:: Exercise aim ::
From the first line of the entries below, reproduce everything exactly through the line with "Pick COUNT_ORDER_ITEMS from the list", and nothing more.

:: Records provided ::
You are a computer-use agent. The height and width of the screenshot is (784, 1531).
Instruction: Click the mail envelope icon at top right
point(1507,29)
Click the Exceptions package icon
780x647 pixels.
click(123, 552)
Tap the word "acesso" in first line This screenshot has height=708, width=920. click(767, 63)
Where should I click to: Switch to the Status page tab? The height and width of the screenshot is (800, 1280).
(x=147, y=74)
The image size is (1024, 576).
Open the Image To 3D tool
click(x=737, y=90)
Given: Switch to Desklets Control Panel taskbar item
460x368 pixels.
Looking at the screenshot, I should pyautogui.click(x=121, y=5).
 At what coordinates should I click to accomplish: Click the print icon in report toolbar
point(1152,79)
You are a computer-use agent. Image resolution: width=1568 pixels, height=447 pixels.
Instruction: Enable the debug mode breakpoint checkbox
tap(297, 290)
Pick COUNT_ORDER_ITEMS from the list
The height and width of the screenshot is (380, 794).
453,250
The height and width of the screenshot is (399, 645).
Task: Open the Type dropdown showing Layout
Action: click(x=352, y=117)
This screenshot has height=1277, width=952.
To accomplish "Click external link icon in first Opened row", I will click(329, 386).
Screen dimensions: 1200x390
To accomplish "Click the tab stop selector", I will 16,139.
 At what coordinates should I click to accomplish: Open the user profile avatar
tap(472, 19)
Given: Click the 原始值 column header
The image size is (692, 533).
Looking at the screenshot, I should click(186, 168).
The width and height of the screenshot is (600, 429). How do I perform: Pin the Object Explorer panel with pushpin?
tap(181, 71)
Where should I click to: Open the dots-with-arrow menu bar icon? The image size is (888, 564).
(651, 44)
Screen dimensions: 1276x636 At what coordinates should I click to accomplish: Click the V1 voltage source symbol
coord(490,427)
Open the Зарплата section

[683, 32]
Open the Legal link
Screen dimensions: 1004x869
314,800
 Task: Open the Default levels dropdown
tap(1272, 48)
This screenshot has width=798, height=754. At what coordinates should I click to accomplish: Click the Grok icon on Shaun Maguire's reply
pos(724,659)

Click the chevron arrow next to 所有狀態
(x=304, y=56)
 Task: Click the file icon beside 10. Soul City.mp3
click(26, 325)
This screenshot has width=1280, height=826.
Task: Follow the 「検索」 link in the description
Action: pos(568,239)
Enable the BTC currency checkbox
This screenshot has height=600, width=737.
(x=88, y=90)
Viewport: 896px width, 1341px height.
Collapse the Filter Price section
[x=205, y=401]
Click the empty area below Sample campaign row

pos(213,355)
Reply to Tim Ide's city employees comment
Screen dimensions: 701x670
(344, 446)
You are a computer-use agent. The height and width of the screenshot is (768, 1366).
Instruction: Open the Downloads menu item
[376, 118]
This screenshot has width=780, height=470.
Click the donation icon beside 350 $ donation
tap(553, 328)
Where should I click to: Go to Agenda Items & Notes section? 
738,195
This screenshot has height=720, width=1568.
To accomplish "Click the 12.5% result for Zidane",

:: Result of this exercise ::
You are a computer-use agent. The height and width of the screenshot is (784, 1531).
Instruction: Click the mail envelope icon at top right
point(1507,29)
Click the Exceptions package icon
780x647 pixels.
click(123, 552)
Tap the word "acesso" in first line This screenshot has height=708, width=920. click(767, 63)
Where should I click to: Switch to the Status page tab? The height and width of the screenshot is (800, 1280).
(x=147, y=74)
The image size is (1024, 576).
Open the Image To 3D tool
click(x=737, y=90)
Given: Switch to Desklets Control Panel taskbar item
460x368 pixels.
Looking at the screenshot, I should pyautogui.click(x=121, y=5).
 At what coordinates should I click to accomplish: Click the print icon in report toolbar
point(1152,79)
You are a computer-use agent. Image resolution: width=1568 pixels, height=447 pixels.
Instruction: Enable the debug mode breakpoint checkbox
tap(297, 290)
Pick COUNT_ORDER_ITEMS from the list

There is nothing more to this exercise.